- _Listing_:
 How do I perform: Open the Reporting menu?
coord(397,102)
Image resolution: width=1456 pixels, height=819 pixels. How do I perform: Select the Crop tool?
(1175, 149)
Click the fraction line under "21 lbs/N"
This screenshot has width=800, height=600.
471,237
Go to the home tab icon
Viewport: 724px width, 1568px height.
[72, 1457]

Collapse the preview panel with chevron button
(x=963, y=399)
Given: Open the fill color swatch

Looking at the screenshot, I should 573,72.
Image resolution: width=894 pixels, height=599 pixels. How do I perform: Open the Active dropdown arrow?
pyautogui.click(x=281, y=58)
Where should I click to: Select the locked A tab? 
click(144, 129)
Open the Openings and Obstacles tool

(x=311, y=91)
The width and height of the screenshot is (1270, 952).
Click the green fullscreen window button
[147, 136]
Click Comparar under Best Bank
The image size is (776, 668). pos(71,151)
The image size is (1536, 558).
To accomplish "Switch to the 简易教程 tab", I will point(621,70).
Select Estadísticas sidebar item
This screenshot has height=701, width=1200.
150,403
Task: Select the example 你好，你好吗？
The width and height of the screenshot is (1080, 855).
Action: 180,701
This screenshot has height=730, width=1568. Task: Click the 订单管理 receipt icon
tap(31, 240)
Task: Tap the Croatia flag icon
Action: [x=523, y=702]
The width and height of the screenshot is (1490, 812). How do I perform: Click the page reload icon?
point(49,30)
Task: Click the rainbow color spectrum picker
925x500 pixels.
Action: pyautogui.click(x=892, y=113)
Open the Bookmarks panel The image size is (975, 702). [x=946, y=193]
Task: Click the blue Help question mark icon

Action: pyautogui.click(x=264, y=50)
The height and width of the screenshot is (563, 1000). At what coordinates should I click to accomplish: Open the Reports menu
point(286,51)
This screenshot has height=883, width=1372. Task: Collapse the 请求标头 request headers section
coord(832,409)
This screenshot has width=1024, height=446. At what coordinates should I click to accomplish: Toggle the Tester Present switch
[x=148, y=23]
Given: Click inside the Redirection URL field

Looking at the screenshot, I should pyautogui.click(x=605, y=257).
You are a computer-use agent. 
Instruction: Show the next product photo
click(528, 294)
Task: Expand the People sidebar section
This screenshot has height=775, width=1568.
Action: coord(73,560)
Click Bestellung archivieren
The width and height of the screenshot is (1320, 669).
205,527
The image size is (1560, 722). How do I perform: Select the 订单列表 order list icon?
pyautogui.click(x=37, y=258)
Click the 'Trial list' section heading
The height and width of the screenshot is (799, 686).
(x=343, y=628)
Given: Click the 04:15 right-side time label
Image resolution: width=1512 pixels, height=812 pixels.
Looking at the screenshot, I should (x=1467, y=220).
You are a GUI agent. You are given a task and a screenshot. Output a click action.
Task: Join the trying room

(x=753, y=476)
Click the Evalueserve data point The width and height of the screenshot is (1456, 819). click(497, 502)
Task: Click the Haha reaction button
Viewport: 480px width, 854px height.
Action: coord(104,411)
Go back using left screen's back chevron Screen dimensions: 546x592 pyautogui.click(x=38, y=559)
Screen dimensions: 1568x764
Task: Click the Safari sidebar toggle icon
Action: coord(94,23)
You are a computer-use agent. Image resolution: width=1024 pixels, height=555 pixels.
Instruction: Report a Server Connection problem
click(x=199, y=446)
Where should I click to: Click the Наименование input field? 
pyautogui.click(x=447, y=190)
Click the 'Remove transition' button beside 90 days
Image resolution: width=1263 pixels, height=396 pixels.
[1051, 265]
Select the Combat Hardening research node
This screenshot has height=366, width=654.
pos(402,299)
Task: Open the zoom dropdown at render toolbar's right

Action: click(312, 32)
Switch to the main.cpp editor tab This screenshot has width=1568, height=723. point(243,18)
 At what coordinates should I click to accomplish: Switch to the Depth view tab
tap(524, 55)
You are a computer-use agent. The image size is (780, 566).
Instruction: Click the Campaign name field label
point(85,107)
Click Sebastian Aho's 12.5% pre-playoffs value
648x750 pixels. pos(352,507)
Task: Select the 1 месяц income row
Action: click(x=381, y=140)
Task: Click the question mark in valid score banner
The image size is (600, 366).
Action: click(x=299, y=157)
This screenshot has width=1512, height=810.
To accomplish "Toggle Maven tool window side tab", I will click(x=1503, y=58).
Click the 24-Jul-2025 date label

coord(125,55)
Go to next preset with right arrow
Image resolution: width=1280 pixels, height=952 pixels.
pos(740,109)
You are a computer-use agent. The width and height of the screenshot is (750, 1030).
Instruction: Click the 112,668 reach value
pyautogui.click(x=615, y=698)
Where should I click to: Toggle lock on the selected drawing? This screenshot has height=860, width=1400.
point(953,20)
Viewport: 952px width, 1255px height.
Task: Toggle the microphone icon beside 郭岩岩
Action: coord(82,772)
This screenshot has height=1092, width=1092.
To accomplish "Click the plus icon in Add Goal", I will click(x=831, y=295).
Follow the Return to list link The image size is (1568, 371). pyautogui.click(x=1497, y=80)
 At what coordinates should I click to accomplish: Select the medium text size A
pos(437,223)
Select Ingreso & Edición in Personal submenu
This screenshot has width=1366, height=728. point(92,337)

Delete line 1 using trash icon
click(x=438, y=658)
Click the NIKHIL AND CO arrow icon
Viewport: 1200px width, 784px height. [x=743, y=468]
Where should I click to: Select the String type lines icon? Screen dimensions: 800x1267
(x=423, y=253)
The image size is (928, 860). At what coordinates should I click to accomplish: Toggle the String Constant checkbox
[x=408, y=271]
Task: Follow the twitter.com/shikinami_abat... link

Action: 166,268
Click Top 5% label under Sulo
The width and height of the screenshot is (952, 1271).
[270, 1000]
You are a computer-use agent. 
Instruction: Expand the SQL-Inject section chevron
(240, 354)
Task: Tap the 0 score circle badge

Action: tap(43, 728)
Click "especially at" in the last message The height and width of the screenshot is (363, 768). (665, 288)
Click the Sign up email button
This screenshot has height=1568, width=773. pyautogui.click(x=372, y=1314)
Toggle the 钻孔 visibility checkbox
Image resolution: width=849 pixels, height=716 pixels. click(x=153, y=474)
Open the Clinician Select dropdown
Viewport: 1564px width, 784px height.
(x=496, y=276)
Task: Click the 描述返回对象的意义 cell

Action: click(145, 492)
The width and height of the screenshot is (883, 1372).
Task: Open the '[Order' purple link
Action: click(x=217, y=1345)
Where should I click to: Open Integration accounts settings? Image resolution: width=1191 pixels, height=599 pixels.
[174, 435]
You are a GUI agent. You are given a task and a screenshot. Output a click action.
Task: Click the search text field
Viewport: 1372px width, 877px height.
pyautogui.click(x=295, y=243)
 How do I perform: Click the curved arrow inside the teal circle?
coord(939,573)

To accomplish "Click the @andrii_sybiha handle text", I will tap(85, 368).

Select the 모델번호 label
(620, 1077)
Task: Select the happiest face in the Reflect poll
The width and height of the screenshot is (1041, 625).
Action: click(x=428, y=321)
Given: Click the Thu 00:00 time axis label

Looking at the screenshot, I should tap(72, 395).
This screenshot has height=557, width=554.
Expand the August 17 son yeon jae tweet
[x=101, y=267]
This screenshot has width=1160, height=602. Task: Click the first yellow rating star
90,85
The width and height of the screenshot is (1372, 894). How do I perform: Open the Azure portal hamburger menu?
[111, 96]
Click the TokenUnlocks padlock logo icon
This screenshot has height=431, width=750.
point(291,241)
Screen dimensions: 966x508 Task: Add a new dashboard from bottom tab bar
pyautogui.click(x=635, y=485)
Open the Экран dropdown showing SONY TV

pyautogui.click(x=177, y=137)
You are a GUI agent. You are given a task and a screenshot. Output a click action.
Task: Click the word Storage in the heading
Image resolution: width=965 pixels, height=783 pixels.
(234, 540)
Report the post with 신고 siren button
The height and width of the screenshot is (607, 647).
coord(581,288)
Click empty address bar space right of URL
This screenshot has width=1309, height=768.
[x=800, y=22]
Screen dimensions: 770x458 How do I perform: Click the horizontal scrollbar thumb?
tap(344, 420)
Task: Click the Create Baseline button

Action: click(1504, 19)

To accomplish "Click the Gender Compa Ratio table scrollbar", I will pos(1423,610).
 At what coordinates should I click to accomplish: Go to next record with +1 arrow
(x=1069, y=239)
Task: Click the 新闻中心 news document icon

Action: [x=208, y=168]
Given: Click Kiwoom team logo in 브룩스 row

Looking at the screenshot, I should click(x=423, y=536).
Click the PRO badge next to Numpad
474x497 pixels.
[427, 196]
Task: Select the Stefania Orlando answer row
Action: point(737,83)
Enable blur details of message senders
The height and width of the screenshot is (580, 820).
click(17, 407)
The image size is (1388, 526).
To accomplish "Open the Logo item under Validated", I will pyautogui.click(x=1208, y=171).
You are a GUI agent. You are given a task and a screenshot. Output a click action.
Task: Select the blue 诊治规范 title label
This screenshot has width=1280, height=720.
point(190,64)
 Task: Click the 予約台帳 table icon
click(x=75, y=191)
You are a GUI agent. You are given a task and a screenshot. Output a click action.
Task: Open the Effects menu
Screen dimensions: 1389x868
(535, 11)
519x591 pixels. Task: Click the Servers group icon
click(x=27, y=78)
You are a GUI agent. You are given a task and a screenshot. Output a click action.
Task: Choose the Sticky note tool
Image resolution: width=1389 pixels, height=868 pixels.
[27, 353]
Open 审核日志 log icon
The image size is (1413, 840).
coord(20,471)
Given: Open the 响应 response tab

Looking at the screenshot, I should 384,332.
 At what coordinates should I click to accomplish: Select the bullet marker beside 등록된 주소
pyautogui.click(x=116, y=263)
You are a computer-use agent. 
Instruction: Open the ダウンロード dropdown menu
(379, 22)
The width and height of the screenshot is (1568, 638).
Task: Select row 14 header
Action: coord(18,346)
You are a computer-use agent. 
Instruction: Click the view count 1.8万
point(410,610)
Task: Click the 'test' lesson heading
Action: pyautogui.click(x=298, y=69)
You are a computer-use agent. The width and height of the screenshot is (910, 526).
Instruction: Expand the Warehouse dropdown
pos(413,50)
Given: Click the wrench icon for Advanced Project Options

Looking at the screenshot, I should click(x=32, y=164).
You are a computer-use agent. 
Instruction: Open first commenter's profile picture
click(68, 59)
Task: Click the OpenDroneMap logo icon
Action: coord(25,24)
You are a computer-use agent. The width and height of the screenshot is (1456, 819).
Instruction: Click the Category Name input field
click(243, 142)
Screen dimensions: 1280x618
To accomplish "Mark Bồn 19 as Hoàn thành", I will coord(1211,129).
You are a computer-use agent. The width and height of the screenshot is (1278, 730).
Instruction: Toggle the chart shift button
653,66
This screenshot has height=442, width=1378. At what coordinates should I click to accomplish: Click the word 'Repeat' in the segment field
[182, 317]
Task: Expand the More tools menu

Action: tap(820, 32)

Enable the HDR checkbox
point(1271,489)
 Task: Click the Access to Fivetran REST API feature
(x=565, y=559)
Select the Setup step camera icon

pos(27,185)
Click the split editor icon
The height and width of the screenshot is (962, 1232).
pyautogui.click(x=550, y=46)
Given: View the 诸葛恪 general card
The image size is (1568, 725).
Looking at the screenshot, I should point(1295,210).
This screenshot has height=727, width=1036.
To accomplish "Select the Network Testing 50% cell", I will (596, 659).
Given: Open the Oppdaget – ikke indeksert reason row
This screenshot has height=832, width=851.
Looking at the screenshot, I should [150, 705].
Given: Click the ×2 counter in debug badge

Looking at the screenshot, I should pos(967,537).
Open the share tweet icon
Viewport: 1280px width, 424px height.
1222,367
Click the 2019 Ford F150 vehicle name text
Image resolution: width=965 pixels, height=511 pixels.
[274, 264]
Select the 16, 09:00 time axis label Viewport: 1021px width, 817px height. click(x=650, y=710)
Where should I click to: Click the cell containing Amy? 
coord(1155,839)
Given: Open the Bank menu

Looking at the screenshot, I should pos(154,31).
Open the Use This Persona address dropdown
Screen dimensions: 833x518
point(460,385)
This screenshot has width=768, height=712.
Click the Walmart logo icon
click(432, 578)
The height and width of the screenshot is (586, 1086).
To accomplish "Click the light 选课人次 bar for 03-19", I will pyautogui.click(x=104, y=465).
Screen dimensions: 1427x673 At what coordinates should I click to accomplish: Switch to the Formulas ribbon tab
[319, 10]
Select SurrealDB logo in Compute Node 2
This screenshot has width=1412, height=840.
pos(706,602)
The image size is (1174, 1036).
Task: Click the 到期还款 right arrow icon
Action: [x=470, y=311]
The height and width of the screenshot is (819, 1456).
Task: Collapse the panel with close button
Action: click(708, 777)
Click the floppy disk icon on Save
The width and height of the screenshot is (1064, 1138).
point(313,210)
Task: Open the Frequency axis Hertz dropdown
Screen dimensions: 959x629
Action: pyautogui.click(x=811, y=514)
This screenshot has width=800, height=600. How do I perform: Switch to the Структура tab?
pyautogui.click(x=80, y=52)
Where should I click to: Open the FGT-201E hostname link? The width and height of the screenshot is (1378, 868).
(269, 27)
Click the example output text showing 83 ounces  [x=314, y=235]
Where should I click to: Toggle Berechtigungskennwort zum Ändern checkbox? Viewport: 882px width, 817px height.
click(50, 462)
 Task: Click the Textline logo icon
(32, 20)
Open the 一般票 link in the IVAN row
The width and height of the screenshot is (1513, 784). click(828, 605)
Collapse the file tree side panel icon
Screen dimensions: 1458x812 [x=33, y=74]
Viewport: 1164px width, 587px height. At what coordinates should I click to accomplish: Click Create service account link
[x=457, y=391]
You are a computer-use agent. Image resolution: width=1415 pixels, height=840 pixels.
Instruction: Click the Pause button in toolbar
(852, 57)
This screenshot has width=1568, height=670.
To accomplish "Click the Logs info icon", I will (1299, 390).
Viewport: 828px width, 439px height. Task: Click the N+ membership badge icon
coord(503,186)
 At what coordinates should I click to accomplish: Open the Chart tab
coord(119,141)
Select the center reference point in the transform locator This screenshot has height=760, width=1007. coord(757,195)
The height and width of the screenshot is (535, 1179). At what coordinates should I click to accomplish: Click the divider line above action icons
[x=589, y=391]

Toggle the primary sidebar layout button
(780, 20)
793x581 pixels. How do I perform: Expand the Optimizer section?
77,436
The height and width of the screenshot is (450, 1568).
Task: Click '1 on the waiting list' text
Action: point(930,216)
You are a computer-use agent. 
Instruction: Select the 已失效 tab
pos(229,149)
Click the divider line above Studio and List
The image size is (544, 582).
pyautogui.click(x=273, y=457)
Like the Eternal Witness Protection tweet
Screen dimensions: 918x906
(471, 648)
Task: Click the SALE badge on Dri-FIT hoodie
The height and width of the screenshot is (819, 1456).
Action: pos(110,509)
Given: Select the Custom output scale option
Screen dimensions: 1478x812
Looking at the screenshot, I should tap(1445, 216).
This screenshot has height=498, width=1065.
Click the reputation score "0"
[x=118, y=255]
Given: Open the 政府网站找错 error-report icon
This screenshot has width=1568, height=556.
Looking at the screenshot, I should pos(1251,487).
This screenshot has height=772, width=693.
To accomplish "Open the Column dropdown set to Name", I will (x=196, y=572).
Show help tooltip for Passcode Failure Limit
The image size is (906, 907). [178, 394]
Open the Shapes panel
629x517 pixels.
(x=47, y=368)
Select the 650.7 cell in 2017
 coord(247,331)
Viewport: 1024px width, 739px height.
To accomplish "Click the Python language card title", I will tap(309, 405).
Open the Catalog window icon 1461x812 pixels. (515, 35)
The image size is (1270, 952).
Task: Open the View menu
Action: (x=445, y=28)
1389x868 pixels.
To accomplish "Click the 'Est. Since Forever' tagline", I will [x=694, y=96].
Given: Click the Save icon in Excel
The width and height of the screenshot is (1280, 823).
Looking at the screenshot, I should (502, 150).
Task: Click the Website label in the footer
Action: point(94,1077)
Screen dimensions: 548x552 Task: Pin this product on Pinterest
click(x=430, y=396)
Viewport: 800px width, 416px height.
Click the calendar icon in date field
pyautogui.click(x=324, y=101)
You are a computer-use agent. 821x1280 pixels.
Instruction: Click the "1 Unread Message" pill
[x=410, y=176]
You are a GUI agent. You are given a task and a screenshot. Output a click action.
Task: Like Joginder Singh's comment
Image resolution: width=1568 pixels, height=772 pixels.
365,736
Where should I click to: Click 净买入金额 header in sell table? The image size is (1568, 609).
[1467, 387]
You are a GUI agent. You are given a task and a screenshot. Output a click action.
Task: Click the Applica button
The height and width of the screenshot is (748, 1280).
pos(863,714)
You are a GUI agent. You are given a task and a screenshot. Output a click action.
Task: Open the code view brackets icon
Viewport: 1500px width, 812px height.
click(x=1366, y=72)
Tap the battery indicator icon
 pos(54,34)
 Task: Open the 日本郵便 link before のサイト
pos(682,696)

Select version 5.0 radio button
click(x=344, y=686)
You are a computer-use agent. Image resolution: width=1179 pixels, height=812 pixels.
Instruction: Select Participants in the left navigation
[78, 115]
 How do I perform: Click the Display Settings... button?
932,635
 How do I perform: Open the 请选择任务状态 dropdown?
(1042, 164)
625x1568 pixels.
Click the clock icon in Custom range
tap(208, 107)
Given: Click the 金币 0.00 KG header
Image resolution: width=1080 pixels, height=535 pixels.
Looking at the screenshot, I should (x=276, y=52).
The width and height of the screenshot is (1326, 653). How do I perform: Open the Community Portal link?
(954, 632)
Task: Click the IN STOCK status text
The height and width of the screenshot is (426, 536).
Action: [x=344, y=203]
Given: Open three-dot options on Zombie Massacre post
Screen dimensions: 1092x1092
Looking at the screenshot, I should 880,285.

- _Exercise_: Copy the lines of the listing word for word, starting at the line that contains "Task: Click the IN STOCK status text" and ending at the end of the listing.

- _Result of the task_:
Task: Click the IN STOCK status text
The height and width of the screenshot is (426, 536).
Action: [x=344, y=203]
Given: Open three-dot options on Zombie Massacre post
Screen dimensions: 1092x1092
Looking at the screenshot, I should 880,285.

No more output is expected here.